List of tasks:
1. Answer these questions about the study passage:
(a) Which test was used for continuous variables when the data were not normally distributed?
(b) Which release of SAS statistical software was used for the analyses?
(c) In how many subjects did diabetes last more than 10 years?
2. Reproduce everything in the study passage from "The subjects did" down to "frequently in diabetics.".

Reading passage:
• • •

Data are reported as mean and standard deviation (mean ± SD) for continuous variables, whereas categorical and dichotomous variables are reported as frequencies and percentage. The tendon thickness and the percentage of US abnormalities found in the shoulders of diabetic subjects were compared with that observed in controls. Afterwards, the differences in tendon thickness between dominant and non - dominant side and according to diabetes duration were analyzed.
The significance level was determined at p < 0.05. The two - sample Student's t - test was used to compare continuous variables when the distribution of data was normal; the Wilcoxon's rank sum test was used otherwise. The χ 2 test was used to evaluate associations between categorical data.
All analyses were done using SAS statistical software, release 8.1.
Demographic and clinical characteristics of diabetic and control subjects are presented in Table 1.
The subjects did not differ for age, sex and previous working activity. None of the subjects enrolled practised sports or had hobbies involving the use of shoulder joints. Cardiovascular complications (Hypertension, Coronary Heart Disease), as expected, were observed more frequently in diabetics.
The duration of diabetes was less than 10 years (mean 6.8 ± 1.9) in 34 subjects and more than 10 years (mean 14.7 ± 2.2 years) in 14. In all the participants, HbA1c levels were < 8.0 gr/dl.

• • •

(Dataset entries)
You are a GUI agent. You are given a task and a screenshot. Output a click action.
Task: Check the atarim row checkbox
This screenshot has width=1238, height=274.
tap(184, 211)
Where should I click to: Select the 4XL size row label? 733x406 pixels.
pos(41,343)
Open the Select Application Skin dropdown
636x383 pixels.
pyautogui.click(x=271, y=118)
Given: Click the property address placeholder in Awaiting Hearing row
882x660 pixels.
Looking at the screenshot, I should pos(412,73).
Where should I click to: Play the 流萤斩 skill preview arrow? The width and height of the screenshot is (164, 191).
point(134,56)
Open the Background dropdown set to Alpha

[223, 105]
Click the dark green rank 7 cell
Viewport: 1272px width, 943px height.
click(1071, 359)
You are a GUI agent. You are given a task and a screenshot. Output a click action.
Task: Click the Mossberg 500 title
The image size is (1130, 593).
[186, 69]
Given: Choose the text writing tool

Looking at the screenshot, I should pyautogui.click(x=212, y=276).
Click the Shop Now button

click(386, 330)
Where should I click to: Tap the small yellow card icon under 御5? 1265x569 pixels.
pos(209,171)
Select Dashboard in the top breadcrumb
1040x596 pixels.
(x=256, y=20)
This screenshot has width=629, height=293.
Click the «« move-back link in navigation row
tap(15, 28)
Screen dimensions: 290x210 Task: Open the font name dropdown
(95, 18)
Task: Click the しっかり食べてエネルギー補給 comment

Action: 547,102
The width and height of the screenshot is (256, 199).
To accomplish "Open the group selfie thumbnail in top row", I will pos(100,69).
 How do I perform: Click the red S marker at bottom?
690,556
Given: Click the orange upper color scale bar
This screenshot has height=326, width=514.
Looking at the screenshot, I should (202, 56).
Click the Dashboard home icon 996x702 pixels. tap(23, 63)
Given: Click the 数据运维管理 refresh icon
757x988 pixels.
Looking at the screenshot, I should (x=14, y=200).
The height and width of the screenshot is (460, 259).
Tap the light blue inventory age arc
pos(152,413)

• • •

Response list:
1.
(a) Wilcoxon's rank sum test
(b) Release 8.1
(c) 14

2.
The subjects did not differ for age, sex and previous working activity. None of the subjects enrolled practised sports or had hobbies involving the use of shoulder joints. Cardiovascular complications (Hypertension, Coronary Heart Disease), as expected, were observed more frequently in diabetics.